Data for this task:
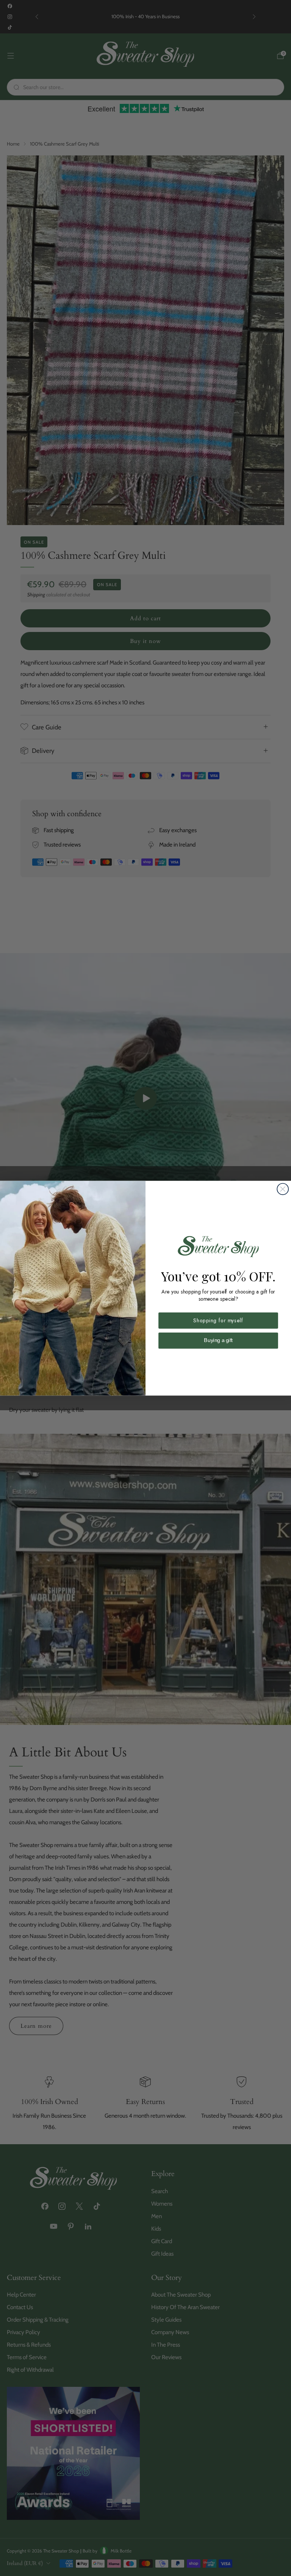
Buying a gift (218, 1340)
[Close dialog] (282, 1189)
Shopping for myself (218, 1320)
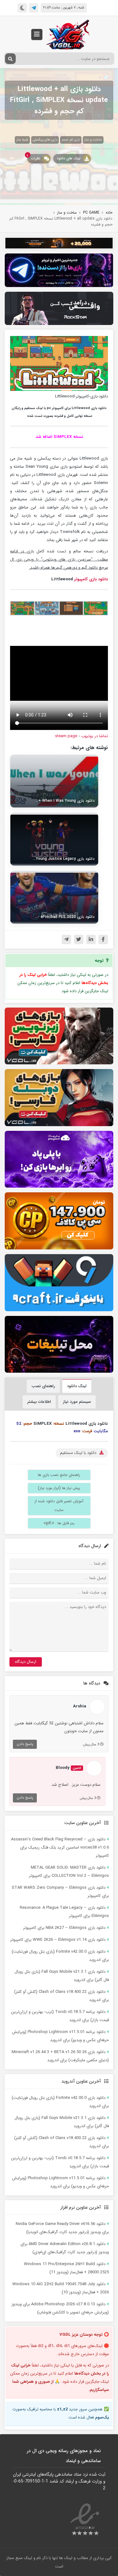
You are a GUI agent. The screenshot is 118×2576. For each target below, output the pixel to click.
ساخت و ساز (93, 139)
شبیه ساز (22, 139)
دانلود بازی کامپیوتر (91, 579)
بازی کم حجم (71, 139)
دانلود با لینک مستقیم (78, 1453)
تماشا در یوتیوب (94, 736)
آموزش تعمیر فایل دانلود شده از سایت (59, 1505)
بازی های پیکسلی (45, 139)
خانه (109, 213)
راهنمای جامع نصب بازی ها (59, 1475)
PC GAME (91, 213)
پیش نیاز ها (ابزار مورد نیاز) (59, 1488)
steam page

Exercise requirements:
Among the lines of the listing above, which ones contain the word "دانلود"? Show them.

Task result:
دانلود بازی کامپیوتر (91, 579)
دانلود با لینک مستقیم (78, 1453)
آموزش تعمیر فایل دانلود شده از سایت (59, 1505)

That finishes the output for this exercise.